Angiotensin II inhibition with captopril on plasma ADH, PG synthesis, and renal function in humans.

Using captopril (C), an angiotensin (ANG) I converting-enzyme inhibitor, to increase endogenous prostaglandins (PGs) and to decrease endogenous ANG II synthesis, we studied the relationship between endogenous ANG II, PG, and antidiuretic hormone (ADH) release in seven normal volunteers before (control study) and after inhibition of PG synthesis by a single dose of aspirin (ASA study). In the control study, following the administration of 100 mg of C, there was a significant increase of plasma PGE2, plasma-renin activity (PRA), and urinary PGE2 and 6-keto-PGF1 alpha and a decrease of plasma ADH. Glomerular filtration rate (GFR) and renal plasma flow (RPF) were unaffected by C; urine output, fractional sodium excretion (FENa), and osmolal clearance (Cosmol) increased; and urinary osmolality (Uosmol) decreased significantly after C. In the ASA study PG were undetectable in plasma and significantly reduced in urine 1 h after aspirin and did not increase when C was added. Plasma ADH decreased and PRA increased, as in the control study, after C, whereas GFR, RPF, urine output, FENa, Cosmol, and Uosmol were unchanged.
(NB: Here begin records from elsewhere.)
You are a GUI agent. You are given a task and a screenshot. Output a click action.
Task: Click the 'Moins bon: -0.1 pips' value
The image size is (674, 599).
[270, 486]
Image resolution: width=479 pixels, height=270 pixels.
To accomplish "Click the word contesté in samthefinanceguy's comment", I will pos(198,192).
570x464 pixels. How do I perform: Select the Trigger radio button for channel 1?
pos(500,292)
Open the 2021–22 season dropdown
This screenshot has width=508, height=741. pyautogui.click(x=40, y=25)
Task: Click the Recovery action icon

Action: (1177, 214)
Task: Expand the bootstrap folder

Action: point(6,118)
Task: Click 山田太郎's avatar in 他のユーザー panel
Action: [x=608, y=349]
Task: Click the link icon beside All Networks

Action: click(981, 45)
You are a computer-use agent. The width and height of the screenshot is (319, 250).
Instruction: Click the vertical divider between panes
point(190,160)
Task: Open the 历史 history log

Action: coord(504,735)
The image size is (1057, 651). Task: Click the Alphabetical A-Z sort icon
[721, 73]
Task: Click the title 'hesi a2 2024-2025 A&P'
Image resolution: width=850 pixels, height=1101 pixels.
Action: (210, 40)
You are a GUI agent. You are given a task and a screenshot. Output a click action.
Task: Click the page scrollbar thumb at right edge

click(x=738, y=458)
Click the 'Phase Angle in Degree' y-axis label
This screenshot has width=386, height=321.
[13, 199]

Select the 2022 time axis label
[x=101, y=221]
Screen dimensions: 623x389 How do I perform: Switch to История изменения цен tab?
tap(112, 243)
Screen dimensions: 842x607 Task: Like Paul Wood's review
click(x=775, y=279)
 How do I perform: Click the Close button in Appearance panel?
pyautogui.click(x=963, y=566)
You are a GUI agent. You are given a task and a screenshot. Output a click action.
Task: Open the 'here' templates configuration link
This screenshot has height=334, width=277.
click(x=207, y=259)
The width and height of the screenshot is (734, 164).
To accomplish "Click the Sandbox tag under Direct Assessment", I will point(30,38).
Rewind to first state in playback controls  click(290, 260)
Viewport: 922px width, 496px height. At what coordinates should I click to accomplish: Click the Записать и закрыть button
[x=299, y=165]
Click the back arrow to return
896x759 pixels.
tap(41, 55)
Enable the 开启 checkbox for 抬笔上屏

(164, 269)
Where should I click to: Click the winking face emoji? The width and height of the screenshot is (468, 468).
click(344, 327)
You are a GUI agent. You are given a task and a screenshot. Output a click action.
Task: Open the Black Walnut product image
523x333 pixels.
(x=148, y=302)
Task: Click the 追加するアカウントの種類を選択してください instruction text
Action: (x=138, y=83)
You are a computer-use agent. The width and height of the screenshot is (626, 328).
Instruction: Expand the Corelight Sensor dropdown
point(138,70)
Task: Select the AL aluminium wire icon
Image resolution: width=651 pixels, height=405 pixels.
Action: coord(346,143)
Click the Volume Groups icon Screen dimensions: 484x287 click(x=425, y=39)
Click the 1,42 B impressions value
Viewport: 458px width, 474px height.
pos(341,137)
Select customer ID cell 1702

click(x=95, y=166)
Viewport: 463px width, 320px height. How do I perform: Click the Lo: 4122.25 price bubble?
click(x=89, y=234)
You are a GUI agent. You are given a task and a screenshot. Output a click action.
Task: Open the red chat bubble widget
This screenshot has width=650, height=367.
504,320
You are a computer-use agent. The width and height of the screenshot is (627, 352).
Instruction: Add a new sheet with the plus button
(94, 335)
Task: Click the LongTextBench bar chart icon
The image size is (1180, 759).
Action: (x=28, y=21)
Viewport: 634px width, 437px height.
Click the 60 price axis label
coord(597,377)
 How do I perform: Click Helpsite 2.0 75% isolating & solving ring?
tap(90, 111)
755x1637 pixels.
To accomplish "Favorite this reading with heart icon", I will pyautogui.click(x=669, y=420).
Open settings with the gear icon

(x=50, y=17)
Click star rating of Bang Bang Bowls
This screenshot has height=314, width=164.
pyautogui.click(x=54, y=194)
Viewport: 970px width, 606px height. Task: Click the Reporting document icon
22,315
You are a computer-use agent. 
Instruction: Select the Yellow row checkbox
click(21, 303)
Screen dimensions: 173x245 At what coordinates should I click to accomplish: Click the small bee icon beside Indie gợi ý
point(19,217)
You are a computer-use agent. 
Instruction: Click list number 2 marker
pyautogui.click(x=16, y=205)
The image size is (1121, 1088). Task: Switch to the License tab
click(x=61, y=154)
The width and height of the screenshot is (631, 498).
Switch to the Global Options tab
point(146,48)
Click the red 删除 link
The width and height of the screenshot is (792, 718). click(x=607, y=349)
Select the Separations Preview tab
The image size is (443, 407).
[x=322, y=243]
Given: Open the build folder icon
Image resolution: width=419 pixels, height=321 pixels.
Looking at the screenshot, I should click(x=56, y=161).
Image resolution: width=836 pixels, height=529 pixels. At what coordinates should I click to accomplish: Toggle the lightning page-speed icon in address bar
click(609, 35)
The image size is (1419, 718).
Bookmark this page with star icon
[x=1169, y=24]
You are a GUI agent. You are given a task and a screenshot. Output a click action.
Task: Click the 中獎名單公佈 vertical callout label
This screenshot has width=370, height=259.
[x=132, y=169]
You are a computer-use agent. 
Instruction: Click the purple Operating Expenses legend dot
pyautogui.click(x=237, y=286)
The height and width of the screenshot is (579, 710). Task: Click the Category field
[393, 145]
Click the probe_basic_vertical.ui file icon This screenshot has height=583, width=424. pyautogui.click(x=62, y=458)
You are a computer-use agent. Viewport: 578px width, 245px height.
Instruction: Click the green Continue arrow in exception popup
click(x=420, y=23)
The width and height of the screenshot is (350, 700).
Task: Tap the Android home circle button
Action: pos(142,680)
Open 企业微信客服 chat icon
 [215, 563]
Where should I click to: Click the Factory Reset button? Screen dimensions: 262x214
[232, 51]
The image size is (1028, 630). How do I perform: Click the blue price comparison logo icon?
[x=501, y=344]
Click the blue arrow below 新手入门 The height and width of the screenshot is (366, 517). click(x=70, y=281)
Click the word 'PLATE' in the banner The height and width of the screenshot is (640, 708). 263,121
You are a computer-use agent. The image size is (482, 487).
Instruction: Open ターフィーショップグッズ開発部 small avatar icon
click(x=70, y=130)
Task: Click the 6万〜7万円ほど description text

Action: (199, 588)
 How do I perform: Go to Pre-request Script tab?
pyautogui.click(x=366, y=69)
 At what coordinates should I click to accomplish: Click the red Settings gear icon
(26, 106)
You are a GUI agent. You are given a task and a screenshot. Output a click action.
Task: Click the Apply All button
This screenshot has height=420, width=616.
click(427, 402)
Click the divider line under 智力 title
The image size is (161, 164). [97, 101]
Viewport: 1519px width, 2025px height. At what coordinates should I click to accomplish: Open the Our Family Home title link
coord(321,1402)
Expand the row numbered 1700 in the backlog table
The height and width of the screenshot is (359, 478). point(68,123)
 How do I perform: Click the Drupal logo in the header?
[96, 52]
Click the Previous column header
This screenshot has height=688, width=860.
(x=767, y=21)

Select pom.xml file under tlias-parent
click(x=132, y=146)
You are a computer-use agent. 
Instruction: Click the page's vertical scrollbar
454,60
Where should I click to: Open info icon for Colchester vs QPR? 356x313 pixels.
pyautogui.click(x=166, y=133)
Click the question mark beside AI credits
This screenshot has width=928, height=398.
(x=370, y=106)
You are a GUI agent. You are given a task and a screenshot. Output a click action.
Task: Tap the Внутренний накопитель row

These results suggest that the effect of C on ADH release may be mediated, to a large extent, by a fall in endogenous circulating ANG II, since ADH decreased in the presence of both high or undetectable levels of PGE2. The results also suggest that the increase in PGE2 induced by C may precipitate the diuretic and natriuretic effects of acute C administration.